Your instructions
Reproduce the material below word for word, line by line.

+++

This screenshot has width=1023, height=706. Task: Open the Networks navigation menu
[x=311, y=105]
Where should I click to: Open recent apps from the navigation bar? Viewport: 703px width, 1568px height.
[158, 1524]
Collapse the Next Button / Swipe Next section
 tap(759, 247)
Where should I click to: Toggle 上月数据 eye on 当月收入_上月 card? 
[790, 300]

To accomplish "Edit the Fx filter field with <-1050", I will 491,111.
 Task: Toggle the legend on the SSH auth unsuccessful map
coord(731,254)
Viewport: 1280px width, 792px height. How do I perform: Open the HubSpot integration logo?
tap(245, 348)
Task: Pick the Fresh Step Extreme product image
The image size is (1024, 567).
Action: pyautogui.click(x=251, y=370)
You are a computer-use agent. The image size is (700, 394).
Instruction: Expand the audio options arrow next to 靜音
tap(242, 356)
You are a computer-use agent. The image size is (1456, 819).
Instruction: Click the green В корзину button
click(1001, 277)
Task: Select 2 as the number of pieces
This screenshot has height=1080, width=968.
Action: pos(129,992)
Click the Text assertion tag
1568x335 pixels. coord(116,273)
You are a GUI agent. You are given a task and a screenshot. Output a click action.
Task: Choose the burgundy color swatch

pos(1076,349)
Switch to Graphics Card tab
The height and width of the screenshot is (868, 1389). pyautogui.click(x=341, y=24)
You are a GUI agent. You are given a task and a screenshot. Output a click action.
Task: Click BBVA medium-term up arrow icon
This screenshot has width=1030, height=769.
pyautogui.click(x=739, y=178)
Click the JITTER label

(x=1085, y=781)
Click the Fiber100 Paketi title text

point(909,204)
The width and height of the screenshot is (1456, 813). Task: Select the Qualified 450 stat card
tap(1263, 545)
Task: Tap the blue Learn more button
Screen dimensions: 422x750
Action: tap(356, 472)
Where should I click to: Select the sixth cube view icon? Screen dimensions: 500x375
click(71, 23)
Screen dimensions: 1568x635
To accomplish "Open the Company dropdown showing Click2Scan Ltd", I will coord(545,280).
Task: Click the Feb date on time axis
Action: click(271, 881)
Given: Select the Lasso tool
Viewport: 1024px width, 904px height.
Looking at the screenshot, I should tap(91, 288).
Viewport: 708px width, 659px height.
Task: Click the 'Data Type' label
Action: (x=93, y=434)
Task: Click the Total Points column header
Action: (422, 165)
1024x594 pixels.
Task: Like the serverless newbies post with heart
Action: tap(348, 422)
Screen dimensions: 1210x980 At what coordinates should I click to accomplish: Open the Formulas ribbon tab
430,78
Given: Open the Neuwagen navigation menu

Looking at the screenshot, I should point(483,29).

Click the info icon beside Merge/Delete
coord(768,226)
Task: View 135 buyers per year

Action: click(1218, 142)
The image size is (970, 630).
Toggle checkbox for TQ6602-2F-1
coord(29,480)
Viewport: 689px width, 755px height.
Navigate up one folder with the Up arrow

+++

Final answer
This screenshot has width=1023, height=706. Task: Open the Networks navigation menu
[x=311, y=105]
Where should I click to: Open recent apps from the navigation bar? Viewport: 703px width, 1568px height.
[158, 1524]
Collapse the Next Button / Swipe Next section
 tap(759, 247)
Where should I click to: Toggle 上月数据 eye on 当月收入_上月 card? 
[790, 300]

To accomplish "Edit the Fx filter field with <-1050", I will 491,111.
 Task: Toggle the legend on the SSH auth unsuccessful map
coord(731,254)
Viewport: 1280px width, 792px height. How do I perform: Open the HubSpot integration logo?
tap(245, 348)
Task: Pick the Fresh Step Extreme product image
The image size is (1024, 567).
Action: pyautogui.click(x=251, y=370)
You are a computer-use agent. The image size is (700, 394).
Instruction: Expand the audio options arrow next to 靜音
tap(242, 356)
You are a computer-use agent. The image size is (1456, 819).
Instruction: Click the green В корзину button
click(1001, 277)
Task: Select 2 as the number of pieces
This screenshot has height=1080, width=968.
Action: pos(129,992)
Click the Text assertion tag
1568x335 pixels. coord(116,273)
You are a GUI agent. You are given a task and a screenshot. Output a click action.
Task: Choose the burgundy color swatch

pos(1076,349)
Switch to Graphics Card tab
The height and width of the screenshot is (868, 1389). pyautogui.click(x=341, y=24)
You are a GUI agent. You are given a task and a screenshot. Output a click action.
Task: Click BBVA medium-term up arrow icon
This screenshot has width=1030, height=769.
pyautogui.click(x=739, y=178)
Click the JITTER label

(x=1085, y=781)
Click the Fiber100 Paketi title text

point(909,204)
The width and height of the screenshot is (1456, 813). Task: Select the Qualified 450 stat card
tap(1263, 545)
Task: Tap the blue Learn more button
Screen dimensions: 422x750
Action: tap(356, 472)
Where should I click to: Select the sixth cube view icon? Screen dimensions: 500x375
click(71, 23)
Screen dimensions: 1568x635
To accomplish "Open the Company dropdown showing Click2Scan Ltd", I will coord(545,280).
Task: Click the Feb date on time axis
Action: click(271, 881)
Given: Select the Lasso tool
Viewport: 1024px width, 904px height.
Looking at the screenshot, I should tap(91, 288).
Viewport: 708px width, 659px height.
Task: Click the 'Data Type' label
Action: (x=93, y=434)
Task: Click the Total Points column header
Action: (422, 165)
1024x594 pixels.
Task: Like the serverless newbies post with heart
Action: tap(348, 422)
Screen dimensions: 1210x980 At what coordinates should I click to accomplish: Open the Formulas ribbon tab
430,78
Given: Open the Neuwagen navigation menu

Looking at the screenshot, I should point(483,29).

Click the info icon beside Merge/Delete
coord(768,226)
Task: View 135 buyers per year

Action: click(1218, 142)
The image size is (970, 630).
Toggle checkbox for TQ6602-2F-1
coord(29,480)
Viewport: 689px width, 755px height.
Navigate up one folder with the Up arrow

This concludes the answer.